Error in inference.py when multiple GPUs are available. [BUG]

cambrian-mllm / cambrian

Cambrian-1 is a family of multimodal LLMs with a vision-centric design.

https://cambrian-mllm.github.io/

Apache License 2.0

1.4k stars 88 forks source link

Error in inference.py when multiple GPUs are available. [BUG] #25

Open ZeenSong opened 2 days ago

ZeenSong commented 2 days ago

My server has 8 GPUs and when running

python inference.py

It can load all models, but when input with image and question it raises an error with:

RuntimeError: Expected all tensors to be on the same device, but found at least two devices, cuda:1 and cuda:0! (when checking argument for argument weight in method wrapper_CUDA__native_layer_norm)

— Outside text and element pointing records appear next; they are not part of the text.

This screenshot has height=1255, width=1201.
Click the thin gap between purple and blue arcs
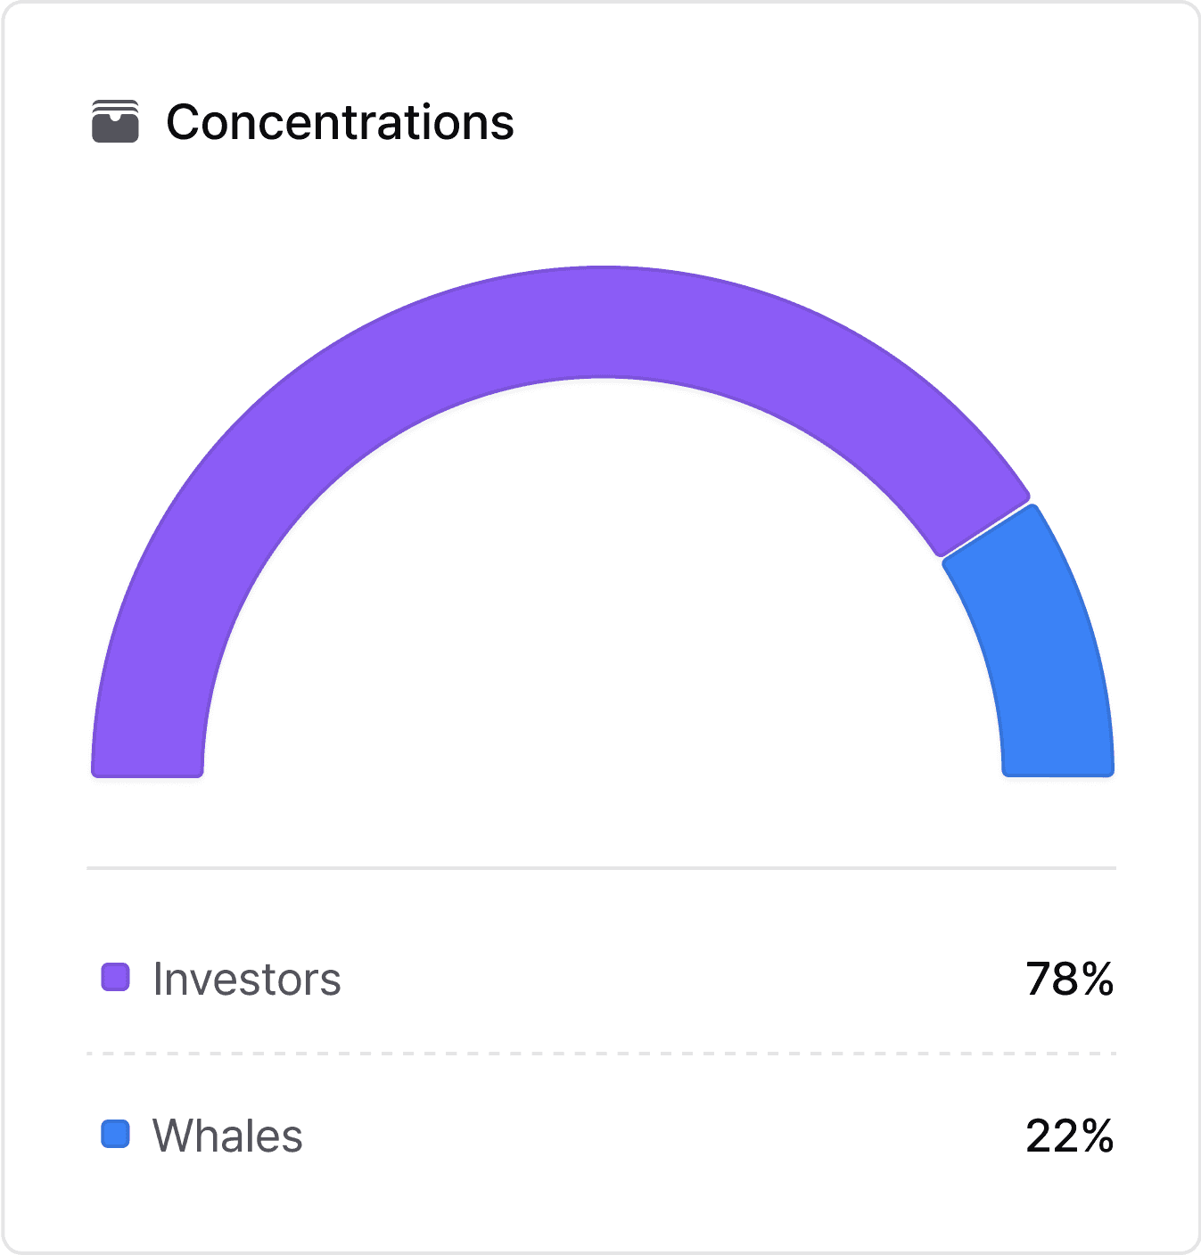click(x=987, y=530)
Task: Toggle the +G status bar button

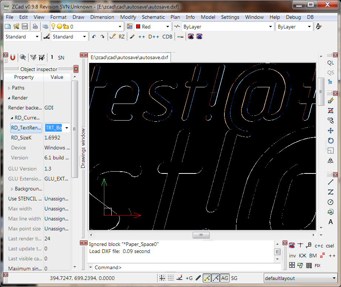Action: pyautogui.click(x=189, y=278)
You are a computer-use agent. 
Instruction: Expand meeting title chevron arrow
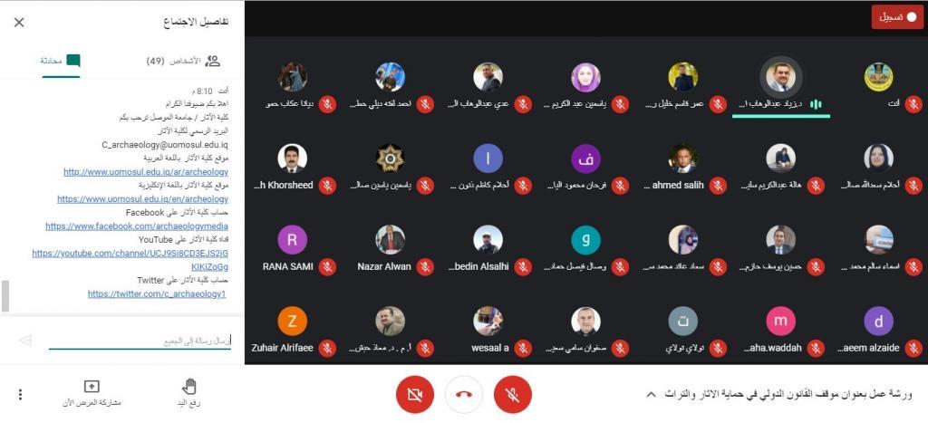click(651, 394)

But when I specify only one GPU with

CUDA_VISIBLE_DEVICES=0 python inference.py

It works well.

Does this script only work with a single GPU?

ZeenSong commented 2 days ago

This also applied to the case when I launched the model worker. When I uploaded the images, the same error occurs, saying that the image and model are on the different devices.

penghao-wu commented 1 day ago

Yes, the current script only works with a single GPU for now. As the device_map is set to auto by default, it will try to split the weight when multiple GPUs are available. The reason for this error and a temporary workaround are provided here https://github.com/cambrian-mllm/cambrian/issues/12#issuecomment-2198610750.

ZeenSong commented 1 day ago

Thank you for your quick response. So if I have a different number of GPUs than in #12 , should I only modify the beginning of cambrian/model/builder.py to my GPU setting?

penghao-wu commented 1 day ago

Yes. I just put all vision encoders on cuda:0 and reserve some memory for cuda:0 in device_map, so you have to make sure the memory reserved for cuda:0 is enough in your case.